- TASK DESCRIPTION
From the entries that follow, copy exactly the lines beginning at the line holding "MIZYU（新しい学校のリーダーズ）「日曜日の楽屋より」【QJカメラ部】 (73, 884)" and continuing through the line holding "Twitterをフォローする (61, 2124)".

- DATASET CONTENT

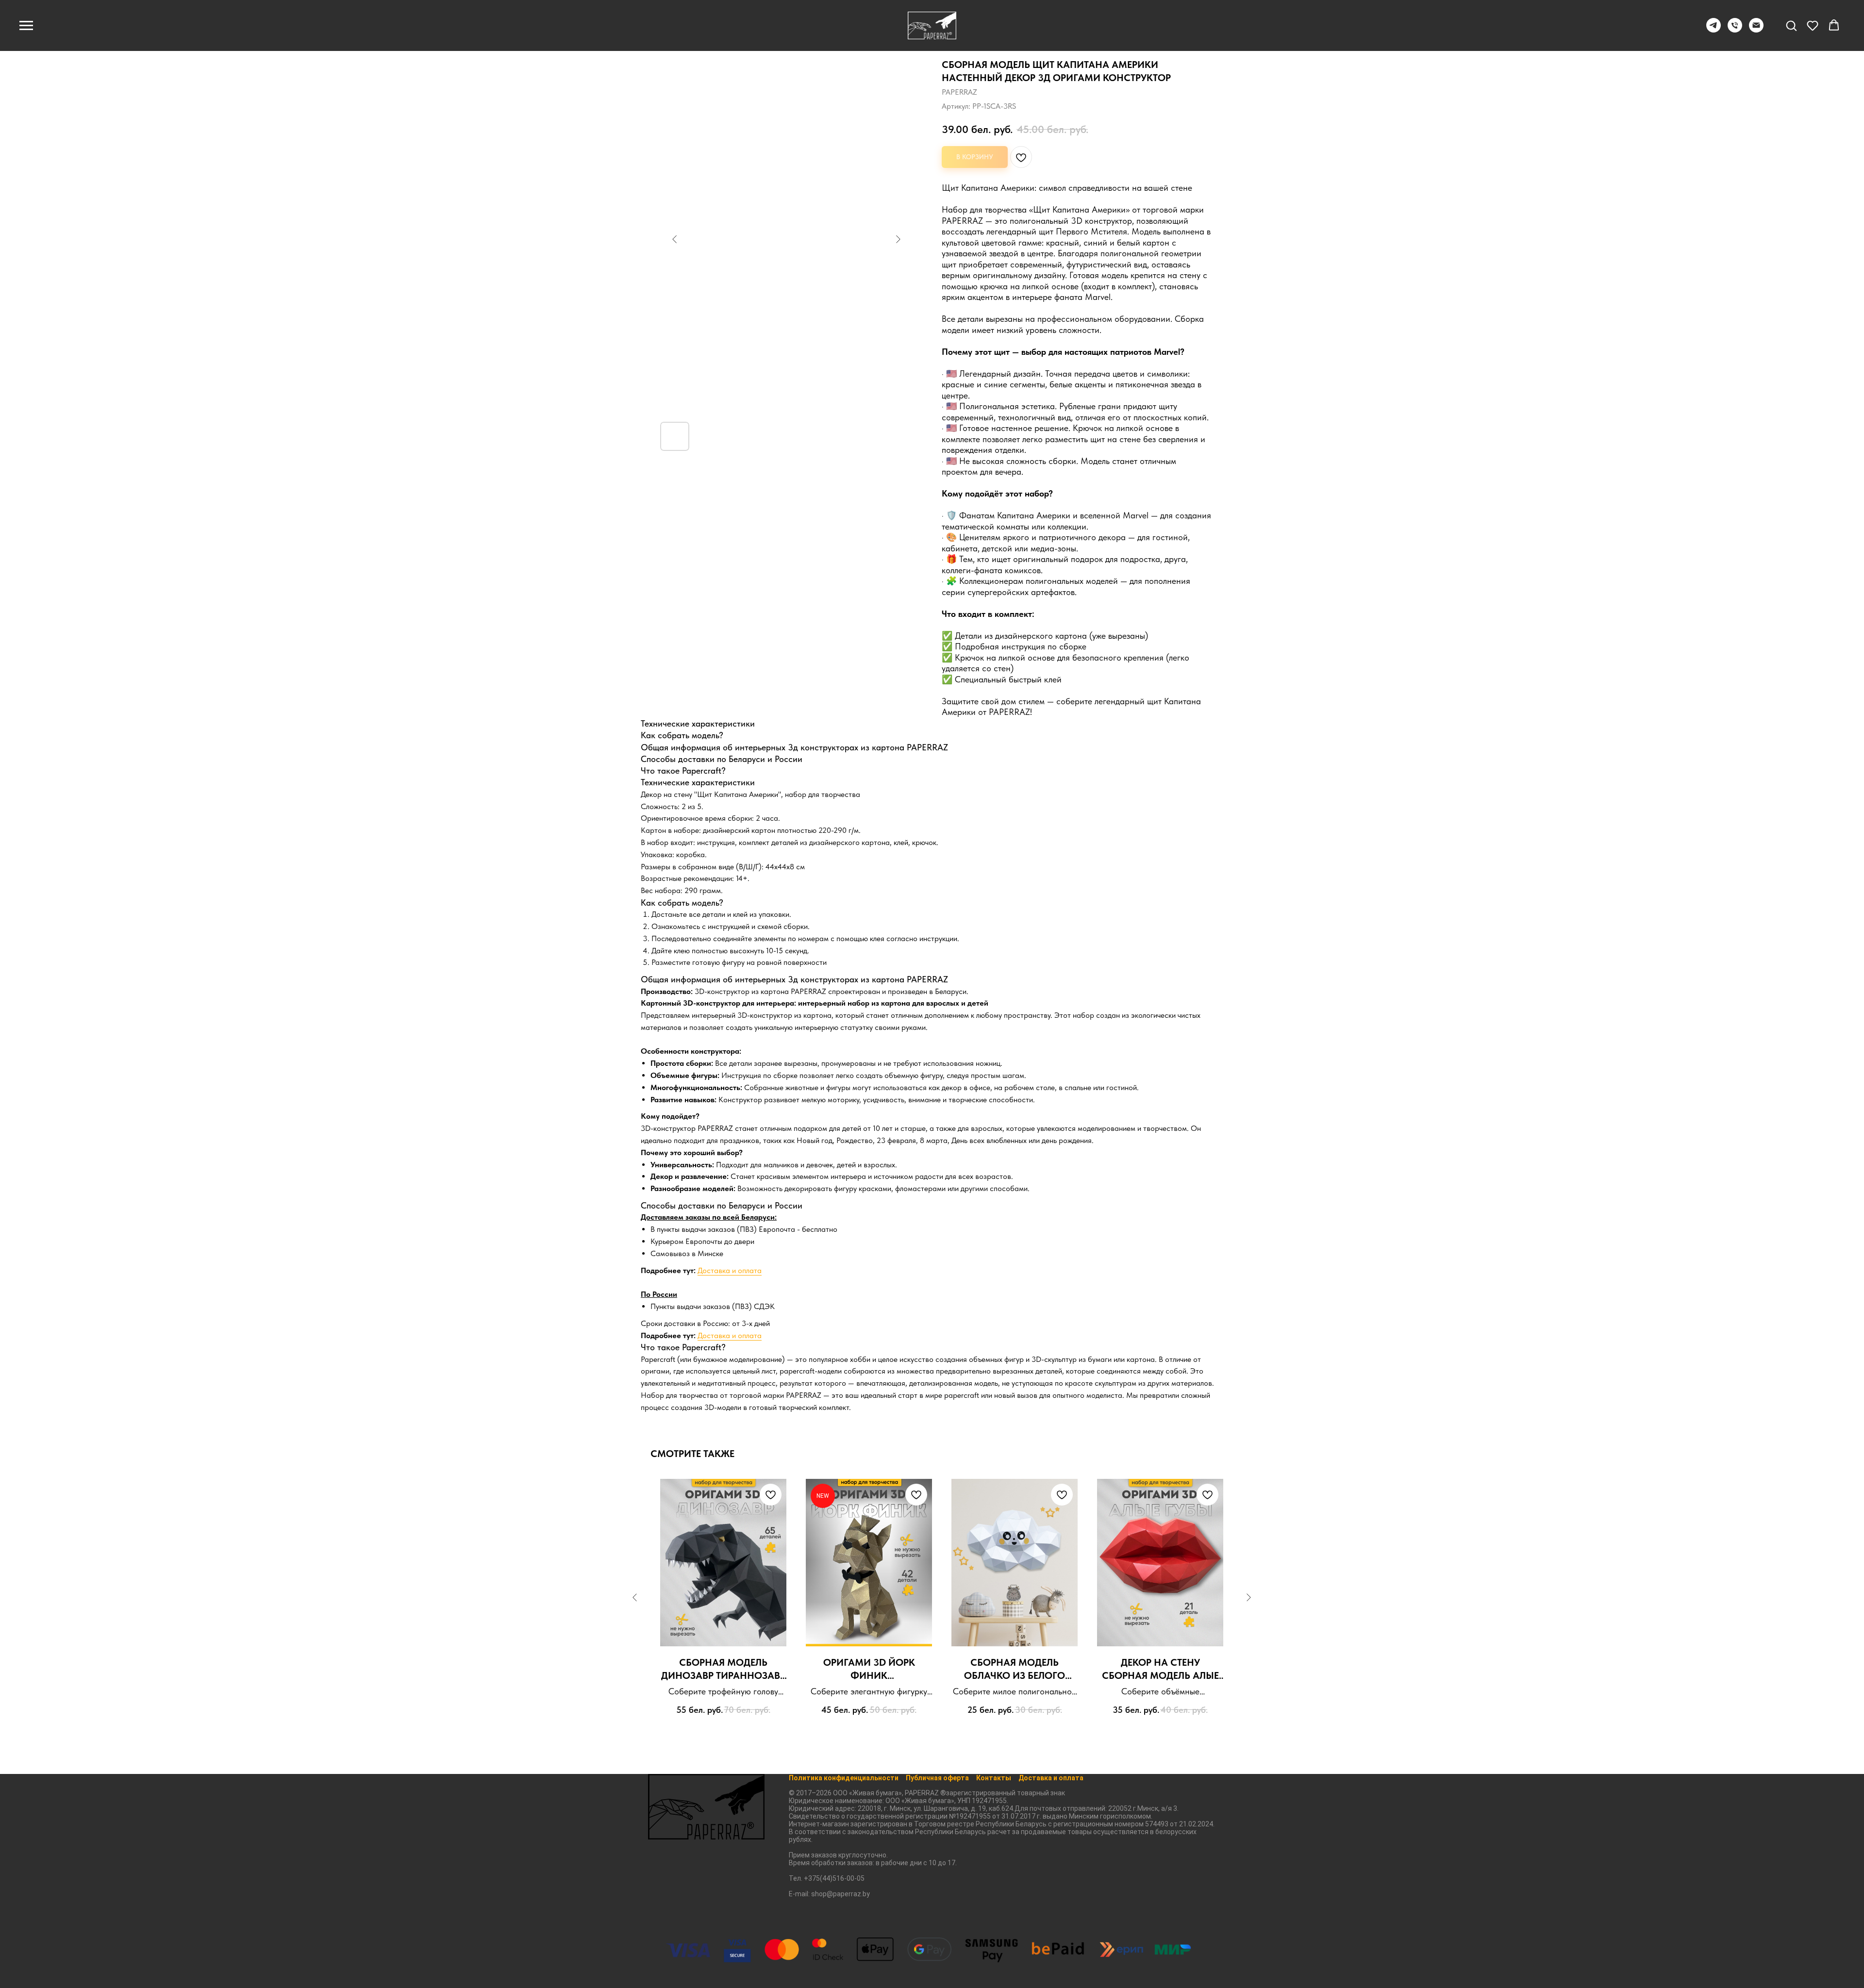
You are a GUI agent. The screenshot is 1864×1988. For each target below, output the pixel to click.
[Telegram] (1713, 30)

...

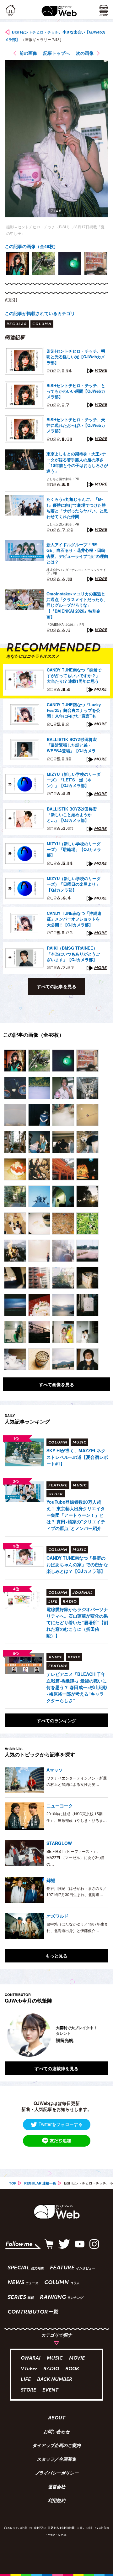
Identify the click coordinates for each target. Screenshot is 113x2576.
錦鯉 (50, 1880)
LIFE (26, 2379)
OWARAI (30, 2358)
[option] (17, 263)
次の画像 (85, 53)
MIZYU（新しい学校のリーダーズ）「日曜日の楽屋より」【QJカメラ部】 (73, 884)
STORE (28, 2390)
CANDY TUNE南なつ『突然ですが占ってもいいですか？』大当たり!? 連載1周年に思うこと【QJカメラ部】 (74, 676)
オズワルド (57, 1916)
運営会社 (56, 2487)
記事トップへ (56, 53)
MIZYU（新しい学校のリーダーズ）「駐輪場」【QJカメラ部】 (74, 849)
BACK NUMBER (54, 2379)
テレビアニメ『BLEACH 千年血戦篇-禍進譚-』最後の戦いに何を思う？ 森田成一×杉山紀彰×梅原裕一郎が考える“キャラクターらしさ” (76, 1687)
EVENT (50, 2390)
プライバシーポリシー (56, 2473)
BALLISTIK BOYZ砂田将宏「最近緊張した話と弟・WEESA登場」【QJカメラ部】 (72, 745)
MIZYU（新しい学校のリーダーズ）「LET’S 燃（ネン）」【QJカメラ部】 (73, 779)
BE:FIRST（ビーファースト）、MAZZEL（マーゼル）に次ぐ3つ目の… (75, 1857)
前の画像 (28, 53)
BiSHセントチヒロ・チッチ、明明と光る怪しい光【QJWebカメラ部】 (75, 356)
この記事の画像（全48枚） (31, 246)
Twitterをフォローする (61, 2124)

- REPLY TO THE EXERCISE
MIZYU（新しい学校のリーダーズ）「日曜日の楽屋より」【QJカメラ部】 (73, 884)
STORE (28, 2390)
CANDY TUNE南なつ『突然ですが占ってもいいですか？』大当たり!? 連載1周年に思うこと【QJカメラ部】 (74, 676)
オズワルド (57, 1916)
運営会社 (56, 2487)
記事トップへ (56, 53)
MIZYU（新しい学校のリーダーズ）「駐輪場」【QJカメラ部】 (74, 849)
BACK NUMBER (54, 2379)
テレビアニメ『BLEACH 千年血戦篇-禍進譚-』最後の戦いに何を思う？ 森田成一×杉山紀彰×梅原裕一郎が考える“キャラクターらしさ” (76, 1687)
EVENT (50, 2390)
プライバシーポリシー (56, 2473)
BALLISTIK BOYZ砂田将宏「最近緊張した話と弟・WEESA登場」【QJカメラ部】 (72, 745)
MIZYU（新しい学校のリーダーズ）「LET’S 燃（ネン）」【QJカメラ部】 (73, 779)
BE:FIRST（ビーファースト）、MAZZEL（マーゼル）に次ぐ3つ目の… (75, 1857)
前の画像 (28, 53)
BiSHセントチヒロ・チッチ、明明と光る怪しい光【QJWebカメラ部】 (75, 356)
この記事の画像（全48枚） (31, 246)
Twitterをフォローする (61, 2124)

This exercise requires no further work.